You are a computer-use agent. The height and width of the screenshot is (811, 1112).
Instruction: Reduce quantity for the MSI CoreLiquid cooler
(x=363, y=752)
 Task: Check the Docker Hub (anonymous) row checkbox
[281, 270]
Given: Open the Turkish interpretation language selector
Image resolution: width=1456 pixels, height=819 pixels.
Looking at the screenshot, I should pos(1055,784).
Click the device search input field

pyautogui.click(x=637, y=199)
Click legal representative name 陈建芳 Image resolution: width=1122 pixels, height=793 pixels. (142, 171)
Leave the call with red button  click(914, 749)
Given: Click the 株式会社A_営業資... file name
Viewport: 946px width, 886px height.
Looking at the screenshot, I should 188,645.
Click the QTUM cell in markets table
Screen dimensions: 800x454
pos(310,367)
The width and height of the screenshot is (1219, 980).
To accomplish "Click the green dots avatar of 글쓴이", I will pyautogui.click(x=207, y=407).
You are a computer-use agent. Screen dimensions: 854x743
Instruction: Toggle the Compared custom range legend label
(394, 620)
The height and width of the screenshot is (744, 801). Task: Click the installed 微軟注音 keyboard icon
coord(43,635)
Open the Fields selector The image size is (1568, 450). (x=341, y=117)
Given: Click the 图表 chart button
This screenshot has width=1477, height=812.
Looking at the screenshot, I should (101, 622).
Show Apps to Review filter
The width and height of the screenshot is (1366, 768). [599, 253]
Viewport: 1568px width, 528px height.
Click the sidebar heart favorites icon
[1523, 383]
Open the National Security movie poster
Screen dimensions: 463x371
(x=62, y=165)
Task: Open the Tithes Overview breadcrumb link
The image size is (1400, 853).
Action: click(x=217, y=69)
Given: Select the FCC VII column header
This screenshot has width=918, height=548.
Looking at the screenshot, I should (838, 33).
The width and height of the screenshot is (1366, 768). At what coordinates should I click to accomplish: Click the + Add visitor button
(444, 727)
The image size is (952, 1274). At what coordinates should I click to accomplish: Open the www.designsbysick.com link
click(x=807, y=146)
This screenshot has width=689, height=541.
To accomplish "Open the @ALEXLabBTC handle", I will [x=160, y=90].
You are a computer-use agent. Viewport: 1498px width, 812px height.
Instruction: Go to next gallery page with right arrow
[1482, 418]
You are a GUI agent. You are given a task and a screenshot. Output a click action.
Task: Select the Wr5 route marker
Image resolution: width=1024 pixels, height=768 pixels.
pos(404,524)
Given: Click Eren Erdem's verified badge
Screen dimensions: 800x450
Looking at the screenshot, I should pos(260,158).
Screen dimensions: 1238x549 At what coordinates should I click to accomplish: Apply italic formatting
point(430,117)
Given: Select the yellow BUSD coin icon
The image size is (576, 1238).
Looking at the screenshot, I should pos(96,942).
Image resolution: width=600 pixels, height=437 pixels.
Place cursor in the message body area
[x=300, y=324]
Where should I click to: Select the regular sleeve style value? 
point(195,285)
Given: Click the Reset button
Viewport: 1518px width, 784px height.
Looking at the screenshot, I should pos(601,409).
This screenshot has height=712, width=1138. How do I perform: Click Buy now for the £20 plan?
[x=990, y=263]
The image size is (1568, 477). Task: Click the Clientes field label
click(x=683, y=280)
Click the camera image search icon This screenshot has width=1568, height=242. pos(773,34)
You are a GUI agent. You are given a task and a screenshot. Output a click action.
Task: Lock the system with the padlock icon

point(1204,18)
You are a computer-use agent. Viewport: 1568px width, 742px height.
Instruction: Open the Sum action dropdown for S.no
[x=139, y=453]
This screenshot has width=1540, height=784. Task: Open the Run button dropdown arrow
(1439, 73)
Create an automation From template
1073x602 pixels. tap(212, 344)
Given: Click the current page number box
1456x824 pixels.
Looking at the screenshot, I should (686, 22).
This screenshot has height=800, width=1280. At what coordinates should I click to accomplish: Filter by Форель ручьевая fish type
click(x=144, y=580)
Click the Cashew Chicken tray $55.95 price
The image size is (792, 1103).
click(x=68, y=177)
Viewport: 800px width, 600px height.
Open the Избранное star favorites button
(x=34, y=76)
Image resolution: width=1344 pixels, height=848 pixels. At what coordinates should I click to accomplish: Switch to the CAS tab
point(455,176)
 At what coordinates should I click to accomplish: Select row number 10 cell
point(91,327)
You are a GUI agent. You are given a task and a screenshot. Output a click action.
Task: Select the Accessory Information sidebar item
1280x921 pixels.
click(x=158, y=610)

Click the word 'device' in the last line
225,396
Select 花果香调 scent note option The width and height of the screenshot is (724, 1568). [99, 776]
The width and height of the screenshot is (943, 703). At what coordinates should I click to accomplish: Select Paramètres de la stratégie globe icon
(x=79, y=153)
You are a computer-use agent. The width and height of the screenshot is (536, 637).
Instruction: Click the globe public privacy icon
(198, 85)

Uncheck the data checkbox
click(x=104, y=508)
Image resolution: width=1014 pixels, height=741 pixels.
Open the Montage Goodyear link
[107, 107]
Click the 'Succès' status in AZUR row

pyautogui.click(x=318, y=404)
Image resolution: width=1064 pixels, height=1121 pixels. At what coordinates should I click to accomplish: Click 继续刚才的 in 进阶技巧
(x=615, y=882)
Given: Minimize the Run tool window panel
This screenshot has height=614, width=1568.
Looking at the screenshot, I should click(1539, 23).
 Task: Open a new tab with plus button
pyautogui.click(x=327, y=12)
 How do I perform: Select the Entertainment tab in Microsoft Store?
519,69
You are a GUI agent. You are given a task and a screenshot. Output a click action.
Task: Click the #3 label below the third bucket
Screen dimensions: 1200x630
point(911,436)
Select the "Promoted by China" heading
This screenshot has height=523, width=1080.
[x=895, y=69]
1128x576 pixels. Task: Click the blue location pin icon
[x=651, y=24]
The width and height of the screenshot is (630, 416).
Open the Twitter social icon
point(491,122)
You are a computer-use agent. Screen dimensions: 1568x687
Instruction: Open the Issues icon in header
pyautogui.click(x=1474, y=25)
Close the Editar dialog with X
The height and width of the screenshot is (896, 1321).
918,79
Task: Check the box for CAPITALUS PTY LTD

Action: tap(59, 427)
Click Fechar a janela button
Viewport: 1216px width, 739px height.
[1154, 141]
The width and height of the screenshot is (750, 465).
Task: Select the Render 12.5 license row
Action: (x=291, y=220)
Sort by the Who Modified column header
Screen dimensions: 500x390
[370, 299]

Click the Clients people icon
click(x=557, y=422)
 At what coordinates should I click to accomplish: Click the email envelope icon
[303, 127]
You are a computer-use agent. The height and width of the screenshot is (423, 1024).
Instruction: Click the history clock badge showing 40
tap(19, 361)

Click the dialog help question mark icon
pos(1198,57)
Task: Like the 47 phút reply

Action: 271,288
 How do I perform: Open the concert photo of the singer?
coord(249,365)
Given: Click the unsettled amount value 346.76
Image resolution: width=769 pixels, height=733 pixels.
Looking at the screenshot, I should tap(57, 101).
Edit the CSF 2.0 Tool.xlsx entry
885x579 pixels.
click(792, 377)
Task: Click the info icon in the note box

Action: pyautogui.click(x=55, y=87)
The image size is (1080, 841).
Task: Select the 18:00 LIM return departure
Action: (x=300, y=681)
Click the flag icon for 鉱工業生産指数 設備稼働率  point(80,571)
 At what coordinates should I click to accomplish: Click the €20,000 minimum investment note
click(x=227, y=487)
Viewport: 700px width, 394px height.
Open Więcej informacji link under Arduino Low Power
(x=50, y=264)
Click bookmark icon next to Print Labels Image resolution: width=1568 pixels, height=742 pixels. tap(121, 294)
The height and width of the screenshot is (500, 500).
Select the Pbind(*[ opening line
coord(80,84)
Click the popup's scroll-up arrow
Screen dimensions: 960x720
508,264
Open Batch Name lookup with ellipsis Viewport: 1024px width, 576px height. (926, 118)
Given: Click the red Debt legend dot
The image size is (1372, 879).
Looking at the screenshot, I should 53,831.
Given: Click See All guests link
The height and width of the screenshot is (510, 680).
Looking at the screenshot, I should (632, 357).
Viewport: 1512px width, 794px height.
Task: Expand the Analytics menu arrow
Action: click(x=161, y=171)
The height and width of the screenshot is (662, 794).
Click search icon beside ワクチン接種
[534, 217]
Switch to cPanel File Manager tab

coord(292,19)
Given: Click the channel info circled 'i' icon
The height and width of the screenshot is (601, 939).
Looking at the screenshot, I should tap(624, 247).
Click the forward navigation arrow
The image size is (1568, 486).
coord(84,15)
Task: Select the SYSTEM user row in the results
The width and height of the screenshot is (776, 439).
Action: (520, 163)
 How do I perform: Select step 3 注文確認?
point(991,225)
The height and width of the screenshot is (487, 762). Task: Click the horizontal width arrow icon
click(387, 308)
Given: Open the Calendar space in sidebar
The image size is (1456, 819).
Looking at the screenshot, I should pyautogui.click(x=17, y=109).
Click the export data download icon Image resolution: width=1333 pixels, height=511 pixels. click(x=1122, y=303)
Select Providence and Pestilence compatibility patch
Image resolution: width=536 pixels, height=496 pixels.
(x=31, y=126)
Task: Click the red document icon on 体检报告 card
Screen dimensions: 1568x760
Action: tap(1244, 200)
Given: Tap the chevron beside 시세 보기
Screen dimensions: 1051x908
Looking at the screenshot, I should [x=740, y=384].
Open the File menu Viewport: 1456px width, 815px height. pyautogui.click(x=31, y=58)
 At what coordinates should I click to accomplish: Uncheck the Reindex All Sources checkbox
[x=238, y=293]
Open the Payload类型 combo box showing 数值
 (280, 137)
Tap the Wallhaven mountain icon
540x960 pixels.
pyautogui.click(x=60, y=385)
:::
### [What to work on]
Give the lines starting at the one containing "Click bookmark icon" and ending at the one containing "coord(292,19)" as a numbered list, leaving out blank lines.

### [Written answer]
1. Click bookmark icon next to Print Labels Image resolution: width=1568 pixels, height=742 pixels. tap(121, 294)
2. The height and width of the screenshot is (500, 500).
3. Select the Pbind(*[ opening line
4. coord(80,84)
5. Click the popup's scroll-up arrow
6. Screen dimensions: 960x720
7. 508,264
8. Open Batch Name lookup with ellipsis Viewport: 1024px width, 576px height. (926, 118)
9. Given: Click the red Debt legend dot
10. The image size is (1372, 879).
11. Looking at the screenshot, I should 53,831.
12. Given: Click See All guests link
13. The height and width of the screenshot is (510, 680).
14. Looking at the screenshot, I should (632, 357).
15. Viewport: 1512px width, 794px height.
16. Task: Expand the Analytics menu arrow
17. Action: click(x=161, y=171)
18. The height and width of the screenshot is (662, 794).
19. Click search icon beside ワクチン接種
20. [534, 217]
21. Switch to cPanel File Manager tab
22. coord(292,19)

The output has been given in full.